After an hour, the moon reached its predetermined deadline, the jagged edge of a far peak cutting a finger into its side. V had yet to return. It was now time to carry on. Green-eyes stood and looked down at his friend as he continued to lay back against an uncomfortable rock. His friend did not move. He had no intention of moving.
“Do you want to die here?” green-eyes said
There was no response.
“We will die if we do not continue on now. We have waited. He did not return. We need to continue the journey.”
“We will die if we continue now… we need water if we are going to survive. That man was right when he left to go find some. The other men were right when they told us we could not make the journey in this direction. We need water to survive. That man said he will find water. It is the only way. I will wait for him.”
Green-eyes could not put off his decision any longer. His friend gave him no choice. He had done what he could, it was now time for the two of them to part. If his friend wanted to die sitting by a rock in the desert, he would not save him. He could save himself. Green-eyes started to speak, to say these hard truths to someone who would not believe them, to say his final goodbye. He was given a reprieve.
A covered head appeared above a far off dune. Brown-eyes squinted and pointed. “He has returned.”
Green-eyes turned to look at the covered head. He did not believe this mirage. But the sun had fallen and the moon had risen. The moon does not create mirages. V’s face appeared above the far off dune and then his whole body. He was carrying something in front of him with both hands. It was green, the color of the eyes of the man who did not believe what he was seeing.

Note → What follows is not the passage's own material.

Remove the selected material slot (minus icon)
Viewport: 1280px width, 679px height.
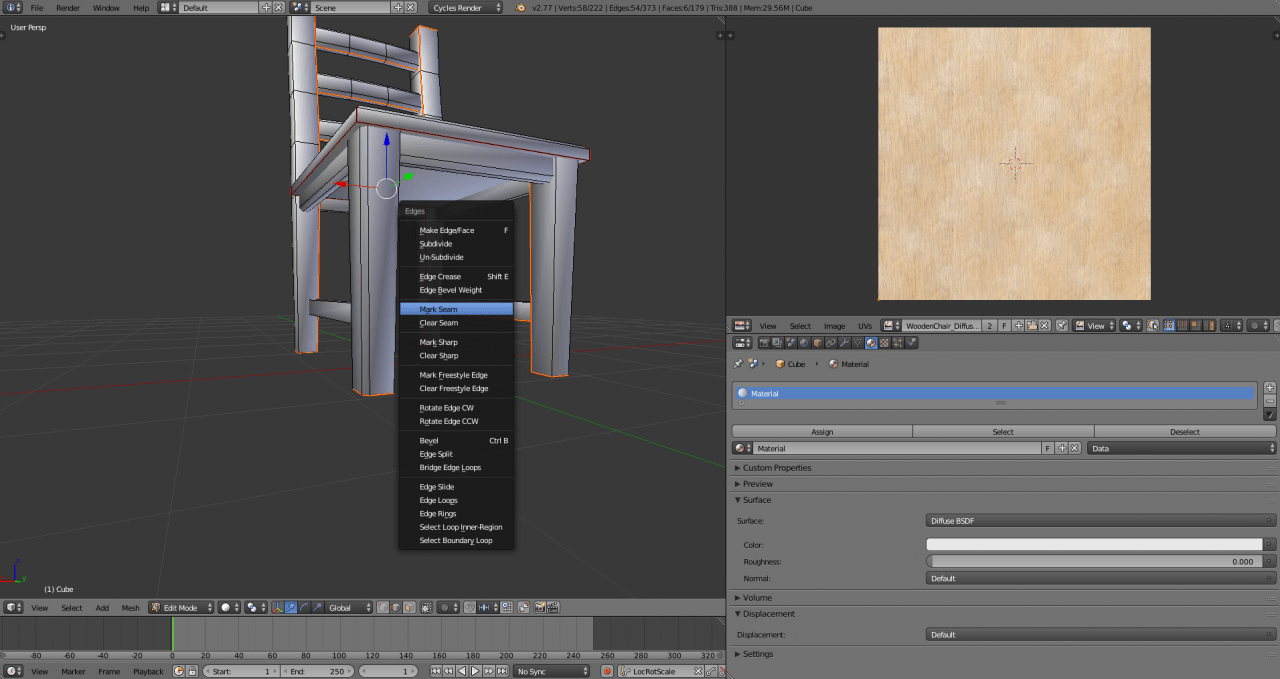point(1270,401)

It took minutes for V to reach them over one dune and then another, until he was standing before the two men with a large green leaf in his hand. Water pooled in the center of the leaf. It wasn’t much water, but it was more than nothing. The leaf itself had seen better days, the green of the leaf showing hints of brown throughout, yet no one looked at such details, the three men focused on the pure water in the middle of the leaf.
“Did you find an oasis?” green-eyes asked.

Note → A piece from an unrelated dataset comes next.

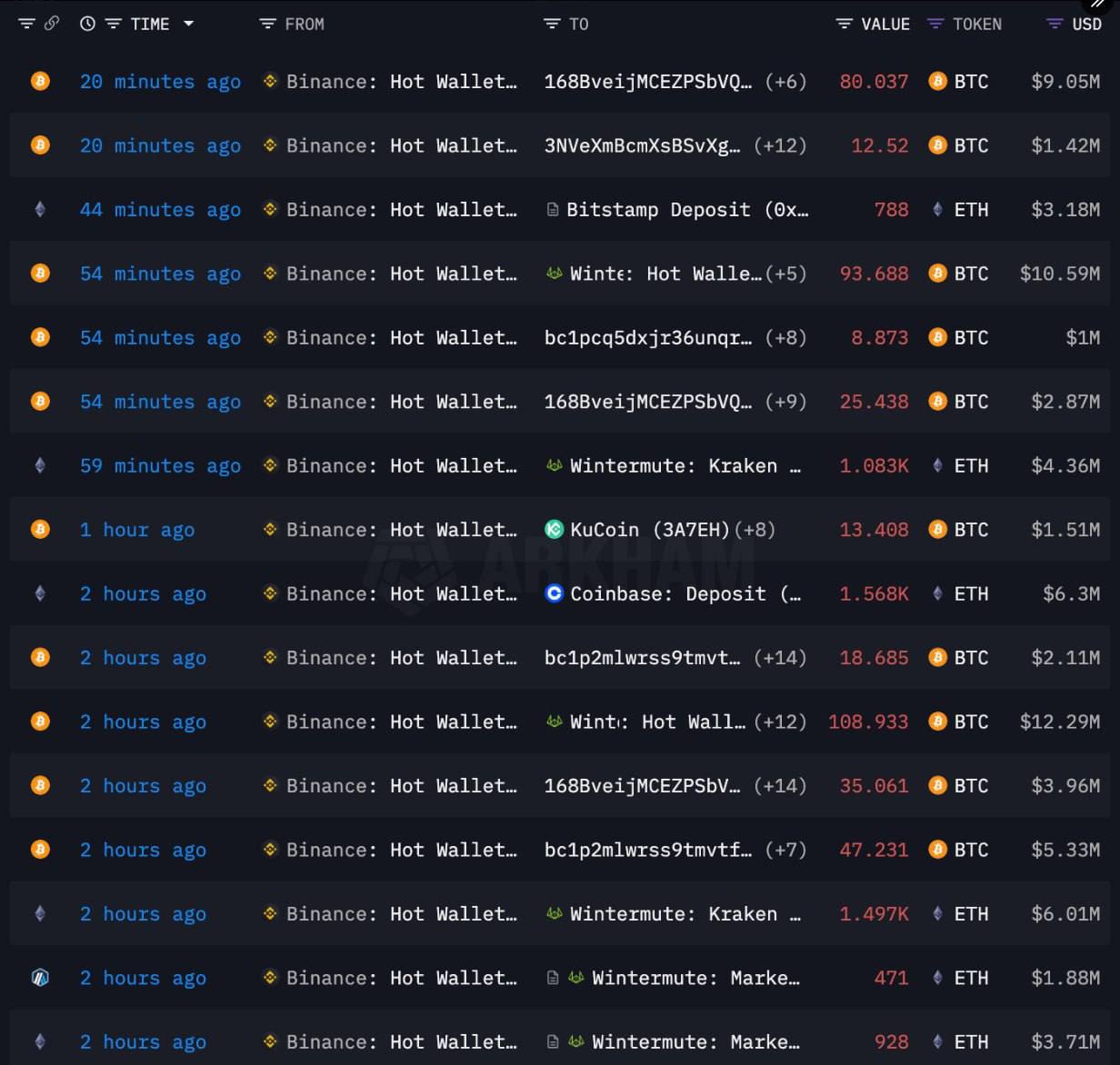
Task: Select the TIME column header label
Action: coord(150,24)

“There are other ways to find water in the desert.”
Green-eyes did not believe this answer. Brown-eyes did not care and drank his portion of the water very quickly.

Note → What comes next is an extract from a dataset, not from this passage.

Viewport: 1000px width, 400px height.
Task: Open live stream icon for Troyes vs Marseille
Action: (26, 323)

“The rest is yours” V said. “I have had my share.” This did nothing to stop the suspicion. It only made it stronger. But green-eyes was thirsty. He had no choice and drank the rest of the water that crawled down the body of the green leaf in slow drips.
“How did you do it? Where did you find this leaf?”
V did not answer these questions. He only looked at the darkened blue sky, which would soon become black.
“We must continue on now. We have waited long enough.”
V started to walk. The other two men followed. There was hope for the first time in days.
The journey may have lasted for two weeks. It may have been longer. It may have been shorter. The journey was not always in a straight line towards the Kingdom of Lyonesse and the three men had lost track of the days and the nights.
Time was measured in a different way after V returned with the leaf of water. Time was measured by the length of time between V’s walks into the dunes. Four more times they stopped and waited at dusk, four more times V disappeared over a sand dune for several hours to do his trick and came back with water pooled in the center of a withered leaf. The others did not ask how he did what he did, how he was able to conjure water out of a dry desert. They accepted the nourishment when it came and carried on their journey. After the second time V returned with the perspiring leaf there was no need to doubt any longer. The journey to Lyonesse was assured. It was only a matter of time until they reached their destination.